Comparing the latest ABS statistics released last Thursday, there have only been 9,230 jobs created, in seasonally adjusted terms, over the period that Labor promised to create an extra 100,000 jobs—less than one-tenth of those promised. With respect to full-time jobs, South Australia has actually lost (and I think this is important, Mr President ) 12,340 jobs—more than 12,000 fewer South Australians in meaningful full-time employment which allows them to support their families and enjoy a quality of life that we all enjoy—over that same period. My questions are:

1.Does the minister think it is acceptable that there are over 12,000 fewer South Australians in full-time work now than at the time the Labor government promised to create an extra 100,000 jobs?

2.Given the Premier's remark that all cabinet ministers are responsible for job creation, will the minister concede that the Labor government has collectively failed to deliver on its promise to create an extra 100,000 jobs?

3.How will the government change its approach to supporting job creation given its abject failure to do so over the past 14 years?

The Hon. K.J. MAHER (Minister for Employment, Minister for Aboriginal Affairs and Reconciliation, Minister for Manufacturing and Innovation, Minister for Automotive Transformation, Minister for Science and Information Economy) ( 14:28 ): I thank the honourable member for his question. I think it is a good thing to have aspirational targets to aim for. I think the world is a very different place—

The Hon. D.W. Ridgway interjecting:

The PRESIDENT: Order! Allow the minister to answer your question.

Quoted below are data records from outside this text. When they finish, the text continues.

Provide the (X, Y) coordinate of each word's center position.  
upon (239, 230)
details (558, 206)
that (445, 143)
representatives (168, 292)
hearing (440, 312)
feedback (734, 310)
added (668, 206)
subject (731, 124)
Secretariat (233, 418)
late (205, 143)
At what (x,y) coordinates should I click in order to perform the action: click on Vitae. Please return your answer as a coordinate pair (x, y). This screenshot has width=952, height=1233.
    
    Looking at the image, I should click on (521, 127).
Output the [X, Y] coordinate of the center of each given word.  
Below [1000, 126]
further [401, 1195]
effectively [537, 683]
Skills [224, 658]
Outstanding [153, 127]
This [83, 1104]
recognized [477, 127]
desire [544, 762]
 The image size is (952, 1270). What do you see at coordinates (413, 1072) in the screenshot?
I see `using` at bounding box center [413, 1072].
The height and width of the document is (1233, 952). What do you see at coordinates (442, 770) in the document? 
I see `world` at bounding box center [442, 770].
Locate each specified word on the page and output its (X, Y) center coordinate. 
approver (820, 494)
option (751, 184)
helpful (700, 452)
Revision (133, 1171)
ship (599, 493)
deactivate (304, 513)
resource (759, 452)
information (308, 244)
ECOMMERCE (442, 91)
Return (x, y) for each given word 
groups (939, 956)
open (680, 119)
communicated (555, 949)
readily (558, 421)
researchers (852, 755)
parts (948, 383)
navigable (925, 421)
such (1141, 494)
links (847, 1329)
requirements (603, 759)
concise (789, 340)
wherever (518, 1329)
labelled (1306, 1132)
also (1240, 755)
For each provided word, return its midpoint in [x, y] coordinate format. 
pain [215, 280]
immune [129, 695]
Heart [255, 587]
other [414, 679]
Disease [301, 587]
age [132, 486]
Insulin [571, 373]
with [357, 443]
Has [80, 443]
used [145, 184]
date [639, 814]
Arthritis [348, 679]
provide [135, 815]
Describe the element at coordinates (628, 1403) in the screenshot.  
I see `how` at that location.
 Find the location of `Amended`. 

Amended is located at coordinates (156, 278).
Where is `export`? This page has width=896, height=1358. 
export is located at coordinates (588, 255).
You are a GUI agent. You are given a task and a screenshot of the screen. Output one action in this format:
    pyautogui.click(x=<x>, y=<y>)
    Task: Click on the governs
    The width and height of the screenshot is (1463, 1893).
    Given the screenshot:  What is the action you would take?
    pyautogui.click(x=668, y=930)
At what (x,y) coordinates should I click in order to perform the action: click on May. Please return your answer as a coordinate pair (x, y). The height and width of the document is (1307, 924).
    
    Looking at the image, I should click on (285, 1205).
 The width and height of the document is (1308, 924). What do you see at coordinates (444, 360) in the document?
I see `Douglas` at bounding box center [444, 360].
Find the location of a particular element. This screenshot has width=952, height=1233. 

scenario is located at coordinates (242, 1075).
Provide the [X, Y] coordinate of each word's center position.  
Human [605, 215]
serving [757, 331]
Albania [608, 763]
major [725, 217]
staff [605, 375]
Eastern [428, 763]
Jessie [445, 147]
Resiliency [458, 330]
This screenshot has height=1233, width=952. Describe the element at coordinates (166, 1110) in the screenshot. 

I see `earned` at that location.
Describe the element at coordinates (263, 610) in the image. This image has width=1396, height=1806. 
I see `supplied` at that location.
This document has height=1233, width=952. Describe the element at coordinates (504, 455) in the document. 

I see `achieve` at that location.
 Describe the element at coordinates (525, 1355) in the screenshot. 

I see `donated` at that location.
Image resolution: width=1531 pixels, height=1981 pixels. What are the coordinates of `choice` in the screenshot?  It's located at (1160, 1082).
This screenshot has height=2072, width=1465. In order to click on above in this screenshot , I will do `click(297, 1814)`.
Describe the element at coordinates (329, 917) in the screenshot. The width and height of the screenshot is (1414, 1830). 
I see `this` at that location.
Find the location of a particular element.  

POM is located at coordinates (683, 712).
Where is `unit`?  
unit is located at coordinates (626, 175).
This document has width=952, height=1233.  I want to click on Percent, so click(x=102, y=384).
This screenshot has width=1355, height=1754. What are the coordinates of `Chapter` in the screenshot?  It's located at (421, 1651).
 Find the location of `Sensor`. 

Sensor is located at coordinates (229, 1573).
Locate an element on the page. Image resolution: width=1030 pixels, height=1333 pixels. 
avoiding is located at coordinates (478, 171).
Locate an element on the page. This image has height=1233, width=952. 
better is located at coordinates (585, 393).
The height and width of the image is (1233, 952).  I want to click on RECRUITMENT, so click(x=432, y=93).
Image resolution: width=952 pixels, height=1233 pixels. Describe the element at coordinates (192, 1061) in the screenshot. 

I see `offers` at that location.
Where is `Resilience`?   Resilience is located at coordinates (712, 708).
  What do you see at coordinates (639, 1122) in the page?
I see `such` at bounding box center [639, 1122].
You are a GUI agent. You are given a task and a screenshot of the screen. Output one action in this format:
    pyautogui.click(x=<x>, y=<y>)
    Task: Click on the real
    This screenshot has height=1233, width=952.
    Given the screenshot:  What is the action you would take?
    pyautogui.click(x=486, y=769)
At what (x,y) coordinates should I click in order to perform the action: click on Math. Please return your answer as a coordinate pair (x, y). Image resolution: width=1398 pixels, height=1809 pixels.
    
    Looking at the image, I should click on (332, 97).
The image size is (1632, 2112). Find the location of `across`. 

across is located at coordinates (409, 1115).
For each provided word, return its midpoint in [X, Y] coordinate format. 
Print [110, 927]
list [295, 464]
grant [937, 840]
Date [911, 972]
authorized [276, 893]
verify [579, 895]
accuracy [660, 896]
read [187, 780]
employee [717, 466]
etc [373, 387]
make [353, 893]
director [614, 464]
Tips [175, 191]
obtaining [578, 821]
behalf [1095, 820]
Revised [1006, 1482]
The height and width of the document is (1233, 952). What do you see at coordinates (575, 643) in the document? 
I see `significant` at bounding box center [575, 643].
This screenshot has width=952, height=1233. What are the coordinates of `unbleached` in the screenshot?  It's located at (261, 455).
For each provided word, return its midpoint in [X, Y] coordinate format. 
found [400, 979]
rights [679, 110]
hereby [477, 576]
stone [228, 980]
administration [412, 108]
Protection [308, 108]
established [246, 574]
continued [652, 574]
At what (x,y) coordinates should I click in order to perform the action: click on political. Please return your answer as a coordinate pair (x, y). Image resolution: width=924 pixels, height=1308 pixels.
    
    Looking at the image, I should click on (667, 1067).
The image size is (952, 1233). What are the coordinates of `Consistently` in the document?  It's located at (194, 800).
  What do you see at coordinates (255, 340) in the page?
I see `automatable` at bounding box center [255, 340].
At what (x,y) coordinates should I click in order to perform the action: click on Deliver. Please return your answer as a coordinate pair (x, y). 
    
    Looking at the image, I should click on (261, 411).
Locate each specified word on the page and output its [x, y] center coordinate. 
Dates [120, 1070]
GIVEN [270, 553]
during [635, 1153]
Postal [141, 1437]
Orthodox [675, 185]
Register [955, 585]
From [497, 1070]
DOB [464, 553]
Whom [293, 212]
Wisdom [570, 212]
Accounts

The Hon. K.J. MAHER: The world is a very, very different place from six years ago. In that time, just over two years ago, the Hon. David Ridgway's mates in the federal government decided to withdraw funding for the automotive industry. It is a bit rich for him to march in here and ask questions about jobs in South Australia when he has done nothing—absolute silence about his federal mates' decision deliberately to chase the automotive industry out of this state. We know that is already starting to have an effect, and it will have further effects as Holden winds down towards the end of 2017.

Other things have happened. World commodity prices—and I am not blaming the federal Liberal government for that—have had a significant impact on job targets right around Australia. We can look at other things this federal Liberal government has done. The $80 billion worth of cuts over the next 10 years in health and education will certainly have an effect on jobs. There are many, many things that have changed in the last six years, and a number of them have been directly as a result of the decisions of the Hon. David Ridgway's federal Liberal mates.

The prevarication around the ongoing future of shipbuilding in South Australia is another thing that he could do something about but chooses not to. The promise for 12 submarines to be built in South Australia, which would allow for continuous refurbishment, will do a great thing for jobs in this state.

I do note that it was pleasing in the last jobs figures to see the continual trend to lowering of unemployment in South Australia. Certainly, over the last financial year South Australia has recorded the biggest decline in unemployment of any state in Australia. It is a good start and we are heading in the right direction, but there is more that can be done. As we transition from an economy that has relied on manufacturing so heavily, there will be a changing nature of employment. We are prepared to back those industries that have a desire and a capacity to grow, and that's just what we are doing.